*DATA TO PROCESS:*
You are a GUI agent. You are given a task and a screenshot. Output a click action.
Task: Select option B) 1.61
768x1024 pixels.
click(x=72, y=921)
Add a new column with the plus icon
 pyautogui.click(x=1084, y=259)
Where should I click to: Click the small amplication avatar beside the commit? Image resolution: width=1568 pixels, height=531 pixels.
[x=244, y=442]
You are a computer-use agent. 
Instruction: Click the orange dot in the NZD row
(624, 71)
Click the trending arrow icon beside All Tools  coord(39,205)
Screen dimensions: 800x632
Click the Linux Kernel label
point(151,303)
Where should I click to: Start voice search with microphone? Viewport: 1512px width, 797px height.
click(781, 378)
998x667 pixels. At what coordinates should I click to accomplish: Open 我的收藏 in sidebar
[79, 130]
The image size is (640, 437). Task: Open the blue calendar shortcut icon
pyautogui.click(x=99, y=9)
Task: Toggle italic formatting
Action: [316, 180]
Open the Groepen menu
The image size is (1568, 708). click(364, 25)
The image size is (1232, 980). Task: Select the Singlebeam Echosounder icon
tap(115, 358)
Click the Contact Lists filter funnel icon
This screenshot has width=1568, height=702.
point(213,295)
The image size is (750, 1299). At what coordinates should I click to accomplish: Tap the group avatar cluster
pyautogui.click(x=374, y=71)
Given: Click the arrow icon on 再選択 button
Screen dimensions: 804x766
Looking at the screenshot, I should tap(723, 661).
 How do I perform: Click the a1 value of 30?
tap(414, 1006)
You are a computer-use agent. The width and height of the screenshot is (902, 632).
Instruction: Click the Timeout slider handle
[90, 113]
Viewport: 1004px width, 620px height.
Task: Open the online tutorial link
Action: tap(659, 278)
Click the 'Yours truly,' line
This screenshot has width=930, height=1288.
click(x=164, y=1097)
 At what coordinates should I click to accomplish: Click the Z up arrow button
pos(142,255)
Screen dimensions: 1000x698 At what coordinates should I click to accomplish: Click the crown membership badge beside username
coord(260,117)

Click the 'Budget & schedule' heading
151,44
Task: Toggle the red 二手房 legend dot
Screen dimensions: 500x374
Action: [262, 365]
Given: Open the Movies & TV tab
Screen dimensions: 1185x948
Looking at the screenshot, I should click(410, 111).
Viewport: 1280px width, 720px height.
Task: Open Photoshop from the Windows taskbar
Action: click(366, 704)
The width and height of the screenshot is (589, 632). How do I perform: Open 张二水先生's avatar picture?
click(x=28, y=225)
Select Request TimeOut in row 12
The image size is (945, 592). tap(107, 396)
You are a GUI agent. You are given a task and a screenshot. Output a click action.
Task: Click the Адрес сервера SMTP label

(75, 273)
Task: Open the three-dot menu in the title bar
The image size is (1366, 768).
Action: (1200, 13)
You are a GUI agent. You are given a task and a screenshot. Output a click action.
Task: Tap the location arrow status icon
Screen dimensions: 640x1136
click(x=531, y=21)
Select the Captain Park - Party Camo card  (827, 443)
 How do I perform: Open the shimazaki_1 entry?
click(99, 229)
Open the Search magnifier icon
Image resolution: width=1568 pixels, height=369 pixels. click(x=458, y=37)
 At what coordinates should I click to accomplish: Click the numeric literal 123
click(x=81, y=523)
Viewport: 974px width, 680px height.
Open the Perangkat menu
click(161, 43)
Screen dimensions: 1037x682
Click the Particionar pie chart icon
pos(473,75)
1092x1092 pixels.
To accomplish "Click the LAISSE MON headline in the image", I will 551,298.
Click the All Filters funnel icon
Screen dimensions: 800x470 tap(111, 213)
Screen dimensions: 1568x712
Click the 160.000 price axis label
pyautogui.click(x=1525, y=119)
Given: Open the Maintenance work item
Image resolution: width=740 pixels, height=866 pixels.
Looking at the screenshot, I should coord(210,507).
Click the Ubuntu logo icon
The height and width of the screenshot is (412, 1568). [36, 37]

*TO DO:* Every line that holds the word "computer" should be copied from the listing.

*RESULT OF THIS EXERCISE:*
You are a computer-use agent. 
You are a computer-use agent. The width and height of the screenshot is (902, 632).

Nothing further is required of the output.